Effects of aging temperature on microstructure and mechanical properties of PH 13-8Mo stainless steel

Abstract

Precipitation hardening stainless steel (PHSS) possesses high strength, impact resistance, and corrosion resistance, making it extensively employed in aerospace, nuclear power equipment, and petrochemical industries. The precipitates and reversed austenite (RA) generated during heat treatment significantly influence the properties of PHSS. This study investigates the impact of aging temperature (480–620 °C) on PH 13-8Mo stainless steel.
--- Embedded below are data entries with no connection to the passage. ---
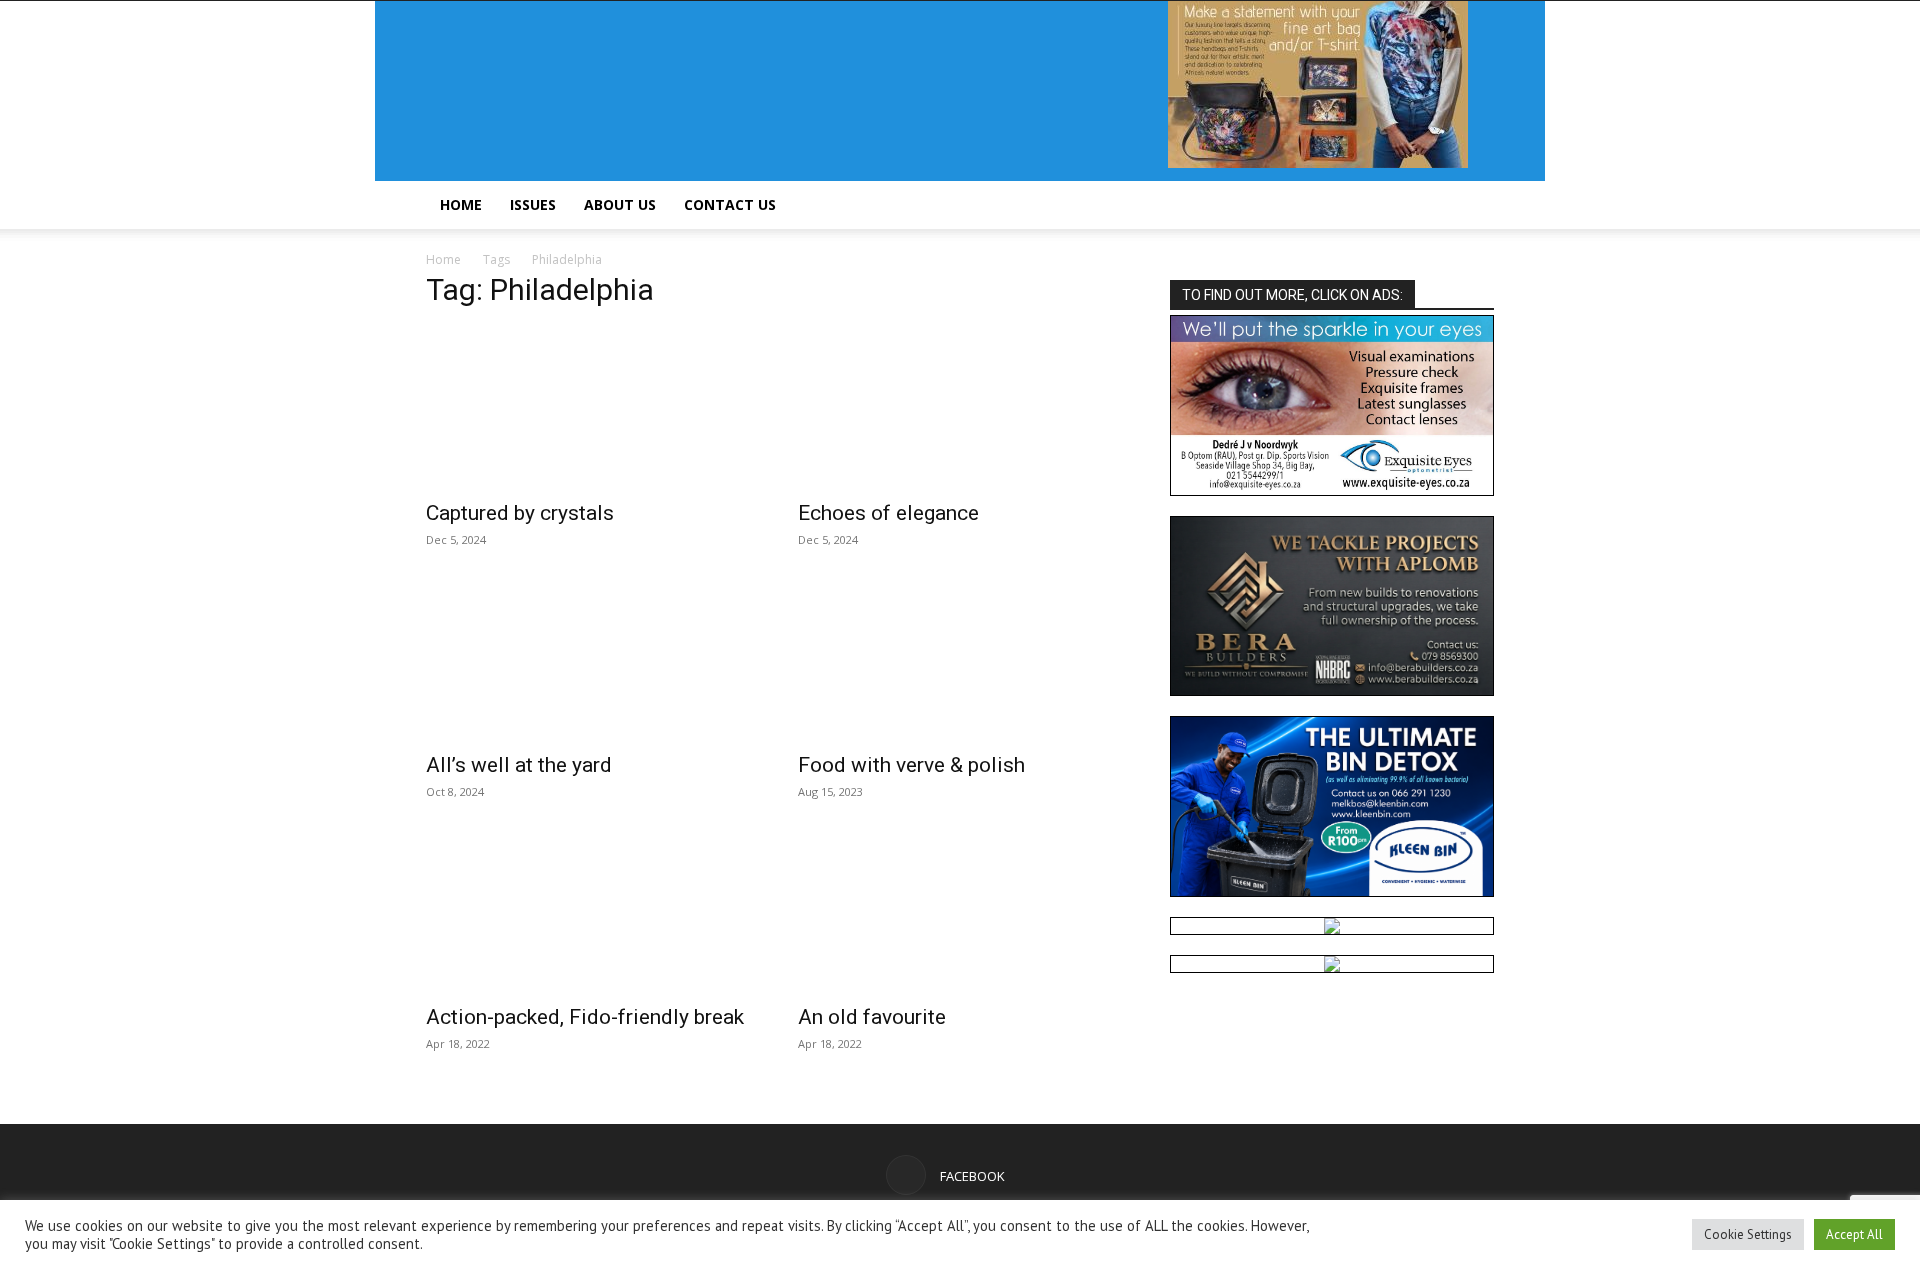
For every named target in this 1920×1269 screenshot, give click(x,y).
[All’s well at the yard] (588, 660)
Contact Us (730, 204)
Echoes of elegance (888, 513)
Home (461, 204)
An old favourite (872, 1017)
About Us (620, 204)
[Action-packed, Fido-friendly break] (588, 912)
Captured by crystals (520, 513)
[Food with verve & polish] (960, 660)
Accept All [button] (1854, 1234)
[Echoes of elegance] (960, 408)
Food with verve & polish (911, 765)
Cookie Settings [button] (1748, 1234)
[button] (1470, 206)
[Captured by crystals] (588, 408)
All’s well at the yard (519, 765)
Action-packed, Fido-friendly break (585, 1017)
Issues (533, 204)
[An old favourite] (960, 912)
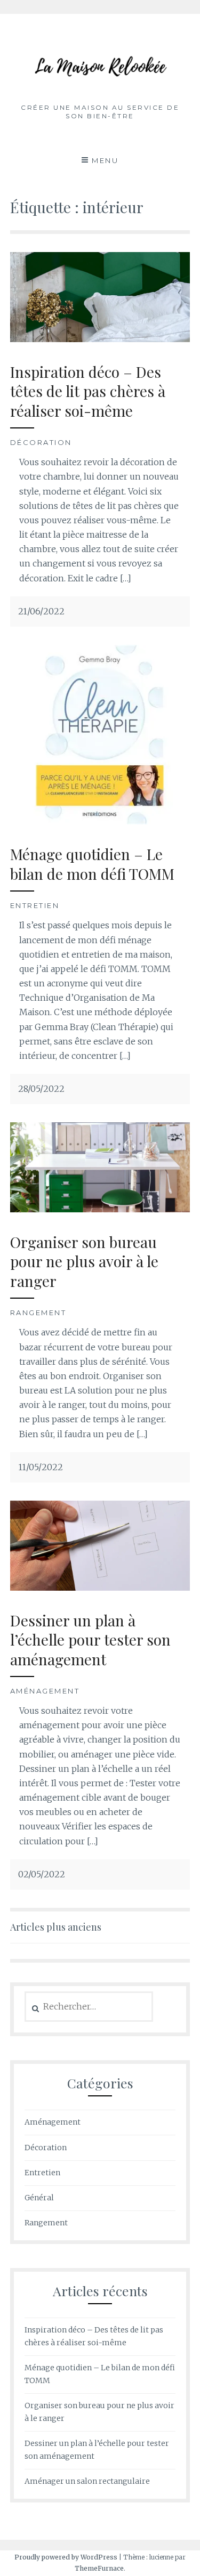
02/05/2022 (41, 1874)
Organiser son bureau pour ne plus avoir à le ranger (84, 1261)
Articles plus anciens (55, 1927)
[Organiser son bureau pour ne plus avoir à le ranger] (100, 1209)
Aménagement (45, 1691)
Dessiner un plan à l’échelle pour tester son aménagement (90, 1639)
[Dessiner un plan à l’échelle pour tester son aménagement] (100, 1587)
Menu (105, 160)
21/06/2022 (41, 611)
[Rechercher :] (89, 2007)
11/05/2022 (40, 1467)
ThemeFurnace (99, 2568)
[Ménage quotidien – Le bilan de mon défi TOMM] (100, 821)
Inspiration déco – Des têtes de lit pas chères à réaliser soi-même (87, 391)
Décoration (41, 442)
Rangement (38, 1312)
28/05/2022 (41, 1088)
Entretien (35, 905)
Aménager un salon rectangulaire (87, 2481)
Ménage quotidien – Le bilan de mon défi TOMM (92, 863)
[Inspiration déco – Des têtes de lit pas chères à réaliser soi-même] (100, 339)
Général (39, 2197)
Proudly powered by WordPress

As the aging temperature increased from 480 °C to 620 °C, the yield strength (YS) and ultimate tensile strength (UTS) initially increased and then decreased, while the impact energy initially decreased and then increased. At an aging temperature of 510 °C, the strength and hardness reach their maximum values, indicating peak aging conditions. The microstructure after aging treatment is lath martensite, RA and NiAl. With increasing aging temperature, the size of NiAl precipitates increases, accompanied by a rise in RA content. The quantitative analysis assessed the contributions of various strengthening mechanisms (precipitation strengthening, solid solution strengthening, grain refinement strengthening, dislocation strengthening, etc.) to YS. Quantitative calculations revealed that the precipitation strengthening effect was most pronounced at an aging temperature of 510 °C.